The lines to find are those in the entries that hold the word "button"; copy every one of them.

□ □ □ □ □

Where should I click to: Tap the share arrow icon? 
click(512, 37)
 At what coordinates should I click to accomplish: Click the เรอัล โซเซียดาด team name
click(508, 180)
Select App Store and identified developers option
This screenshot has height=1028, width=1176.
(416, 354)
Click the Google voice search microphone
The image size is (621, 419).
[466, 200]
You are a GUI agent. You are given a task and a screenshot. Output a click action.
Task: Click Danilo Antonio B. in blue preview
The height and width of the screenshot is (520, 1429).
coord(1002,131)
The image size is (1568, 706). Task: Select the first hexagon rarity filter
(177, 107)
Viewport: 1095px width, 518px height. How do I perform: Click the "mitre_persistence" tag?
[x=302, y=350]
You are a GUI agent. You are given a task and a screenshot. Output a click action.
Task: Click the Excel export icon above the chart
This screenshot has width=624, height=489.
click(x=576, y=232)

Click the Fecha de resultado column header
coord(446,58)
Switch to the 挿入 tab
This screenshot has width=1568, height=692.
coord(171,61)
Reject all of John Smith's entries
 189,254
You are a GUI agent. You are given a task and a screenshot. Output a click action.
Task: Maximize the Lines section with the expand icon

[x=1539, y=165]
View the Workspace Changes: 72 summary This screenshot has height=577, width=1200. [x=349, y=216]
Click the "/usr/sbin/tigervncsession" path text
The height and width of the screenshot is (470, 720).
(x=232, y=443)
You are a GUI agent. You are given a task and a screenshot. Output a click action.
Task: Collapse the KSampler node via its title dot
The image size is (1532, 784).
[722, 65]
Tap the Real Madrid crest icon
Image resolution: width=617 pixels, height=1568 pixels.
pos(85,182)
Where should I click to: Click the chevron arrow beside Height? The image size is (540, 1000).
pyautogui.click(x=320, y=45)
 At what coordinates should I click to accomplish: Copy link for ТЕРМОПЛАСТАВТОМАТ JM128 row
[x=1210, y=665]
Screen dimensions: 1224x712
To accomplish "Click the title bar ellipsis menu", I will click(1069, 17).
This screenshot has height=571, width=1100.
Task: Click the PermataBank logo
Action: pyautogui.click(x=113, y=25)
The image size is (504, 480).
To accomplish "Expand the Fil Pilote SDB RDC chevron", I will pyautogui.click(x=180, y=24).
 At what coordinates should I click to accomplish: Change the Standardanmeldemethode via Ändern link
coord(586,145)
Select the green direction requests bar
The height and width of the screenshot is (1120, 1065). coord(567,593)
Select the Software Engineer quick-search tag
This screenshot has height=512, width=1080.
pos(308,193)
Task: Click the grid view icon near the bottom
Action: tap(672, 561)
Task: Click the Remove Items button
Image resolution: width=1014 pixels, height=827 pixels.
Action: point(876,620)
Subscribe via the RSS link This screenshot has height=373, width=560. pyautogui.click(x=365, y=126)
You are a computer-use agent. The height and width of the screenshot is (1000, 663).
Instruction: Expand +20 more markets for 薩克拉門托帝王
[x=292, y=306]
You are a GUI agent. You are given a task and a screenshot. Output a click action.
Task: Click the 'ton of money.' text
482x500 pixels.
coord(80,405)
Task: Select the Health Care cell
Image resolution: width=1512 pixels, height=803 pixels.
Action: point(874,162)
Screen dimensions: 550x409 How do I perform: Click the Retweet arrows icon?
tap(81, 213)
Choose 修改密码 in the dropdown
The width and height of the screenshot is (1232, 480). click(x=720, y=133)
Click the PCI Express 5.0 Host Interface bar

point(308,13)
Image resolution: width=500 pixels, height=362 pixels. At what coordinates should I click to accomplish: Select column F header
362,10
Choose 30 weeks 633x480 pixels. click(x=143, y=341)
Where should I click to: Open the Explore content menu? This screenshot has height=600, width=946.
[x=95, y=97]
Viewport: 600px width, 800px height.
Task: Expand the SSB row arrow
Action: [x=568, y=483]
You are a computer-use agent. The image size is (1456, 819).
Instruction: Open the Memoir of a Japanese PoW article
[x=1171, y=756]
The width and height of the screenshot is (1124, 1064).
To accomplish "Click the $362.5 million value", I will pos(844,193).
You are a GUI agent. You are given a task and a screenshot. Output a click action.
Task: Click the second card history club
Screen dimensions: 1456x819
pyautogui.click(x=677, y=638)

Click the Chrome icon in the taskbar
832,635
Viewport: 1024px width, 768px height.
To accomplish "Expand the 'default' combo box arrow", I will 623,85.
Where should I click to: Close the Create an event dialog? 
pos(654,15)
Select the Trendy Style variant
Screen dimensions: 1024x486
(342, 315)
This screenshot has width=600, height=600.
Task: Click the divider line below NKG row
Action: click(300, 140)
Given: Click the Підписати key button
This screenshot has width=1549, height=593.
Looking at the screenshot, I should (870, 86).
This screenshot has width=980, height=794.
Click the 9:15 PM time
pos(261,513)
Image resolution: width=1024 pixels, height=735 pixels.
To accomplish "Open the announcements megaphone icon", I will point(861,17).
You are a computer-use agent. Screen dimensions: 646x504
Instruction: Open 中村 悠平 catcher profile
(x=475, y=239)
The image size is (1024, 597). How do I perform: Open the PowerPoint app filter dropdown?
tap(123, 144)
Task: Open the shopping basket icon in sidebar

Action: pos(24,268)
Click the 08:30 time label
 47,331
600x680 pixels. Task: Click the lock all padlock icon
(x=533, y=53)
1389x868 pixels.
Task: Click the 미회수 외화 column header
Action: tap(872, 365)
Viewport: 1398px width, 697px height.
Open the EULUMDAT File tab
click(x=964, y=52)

□ □ □ □ □

- **THE COMPLETED TASK**
Task: Click the Remove Items button
Given: Click the Підписати key button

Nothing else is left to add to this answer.